Large DataFrame is being saved using df.repartition(numPartitions = 1), usually to avoid creating many small files. In that case, it is recommended to dynamically compute the desired number of partitions given the desired size of Parquet files and input data.

Skew

Skew is a classic problem when one or several partitions take considerably more time than others, and the total job uptime is much higher that would be if time is equally distributed.

The metric contains the sum of taskTimeMax - taskTime95Percentile across all stage, in minutes, but only if the condition (taskTimeMax - taskTime95Percentile) > 5min and taskTimeMax/taskTime95Percentile > 10 holds. In other words, counting only skews that can seriously affect the run time.

If skew is found, it is necessary to determine which data cause it. Often, it is caused by nulls, or other placeholder values such as UNKNOWN in join/group columns. The salting technique can be used to address this problem.

Starting with Spark 3, the adaptive query execution (AQE) can often automatically correct skew for joins. However, it is limited and skew can happen in presense of window functions, grouping and partition coalesce.

App time problem

The app time problem field contains the number of Spark application which took too long to execute.

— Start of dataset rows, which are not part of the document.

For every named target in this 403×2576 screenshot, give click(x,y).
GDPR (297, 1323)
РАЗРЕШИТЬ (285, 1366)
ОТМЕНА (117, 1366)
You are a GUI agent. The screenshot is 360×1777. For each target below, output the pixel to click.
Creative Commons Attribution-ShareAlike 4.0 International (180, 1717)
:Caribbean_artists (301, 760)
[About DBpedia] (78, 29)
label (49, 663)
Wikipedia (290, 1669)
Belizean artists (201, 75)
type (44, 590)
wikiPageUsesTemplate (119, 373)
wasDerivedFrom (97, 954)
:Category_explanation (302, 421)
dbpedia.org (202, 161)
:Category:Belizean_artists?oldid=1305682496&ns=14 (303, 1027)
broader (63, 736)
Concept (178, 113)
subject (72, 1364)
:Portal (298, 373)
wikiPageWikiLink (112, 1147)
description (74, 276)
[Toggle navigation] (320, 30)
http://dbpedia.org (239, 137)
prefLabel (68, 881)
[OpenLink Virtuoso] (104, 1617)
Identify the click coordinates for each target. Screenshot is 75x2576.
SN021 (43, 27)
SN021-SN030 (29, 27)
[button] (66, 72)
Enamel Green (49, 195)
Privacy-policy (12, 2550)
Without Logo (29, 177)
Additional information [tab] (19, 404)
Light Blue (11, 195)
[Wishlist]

The exact condition right now is "App uptime" > 8h or "Total task time" > 1000h.

While long-running jobs are sometimes necessary, they generally deserve investigation, because:

It might be a result of hangs, or accidental processing of excessive data (for example, recomputing all history every day)
Long-running job is fragile — a recoverable error might still cause a lot of wasted time. Therefore, long running jobs are better split into smaller incremental jobs.

Input size

The input size problem field contains the number of Spark application that read a lot of data. Specifically, the limit is 3TB.

While in some cases, reading a lot of data is necessary, and while it might happen as result of a large backfill job, for regular application it’s recommended to check if reading all the data is necessary, or whether it’s possible to make the job incremental, reading just one day and appending the data to the previously computed tables.